Studio album by Steve Burns
- Released: August 12, 2003
- Recorded: 2002
- Studio: Tarbox Road Studios (Cassadaga, New York); various other studios in New York;
- Genre: Noise pop; indie rock; alternative rock; shoegaze;
- Length: 45:44
- Label: PIAS
- Producer: Dave Fridmann; Ed Buller;

Steve Burns chronology
|  | Songs for Dustmites (2003) | Deep Sea Recovery Efforts (2009) |

= Songs for Dustmites =

Songs for Dustmites is the debut studio album by American musician, actor, and television host Steve Burns. It was released on August 12, 2003, through PIAS America.
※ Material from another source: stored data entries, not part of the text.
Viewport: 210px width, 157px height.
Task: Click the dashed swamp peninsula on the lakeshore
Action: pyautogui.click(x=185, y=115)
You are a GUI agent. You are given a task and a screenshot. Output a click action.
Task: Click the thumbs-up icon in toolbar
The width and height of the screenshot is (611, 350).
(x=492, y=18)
The album was produced by Dave Fridmann and Ed Buller.

After quitting Blue's Clues, Burns described himself as being "in a position where I could do what I wanted". He decided to collaborate with Fridmann and members of the Flaming Lips, a band who had previously worked with Fridmann. After receiving multiple offers from various record labels, Burns signed with PIAS. Songs for Dustmites is a pop/rock or indie rock album, and its lyrics are mostly about "science and love". The album received positive reviews from music critics, although some of them attributed its success more to Burns's collaborators.
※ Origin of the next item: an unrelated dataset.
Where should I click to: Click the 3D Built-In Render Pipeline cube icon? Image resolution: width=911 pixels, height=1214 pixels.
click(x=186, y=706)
The track "Mighty Little Man" is used as the theme song for the CBS television series Young Sheldon.

==Background and recording==
Before acting in Blue's Clues, Burns had been in many high-school and college bands. When he left the show in 2002 after working there for six years, he "found [himself] in a position where [he] could do what [he] wanted," and he decided to become a musician. He worked on demos, rehearsing the songs over and over again, scared to show them to anyone. Burns began recording the album once he purchased a computer that could record and edit sounds. He recorded it in a trial-and-error way, until he believed it sounded right. Burns started making Songs for Dustmites after he "was obsessed with a picture someone had shown [him] of a dustmite fighting with a micro gear."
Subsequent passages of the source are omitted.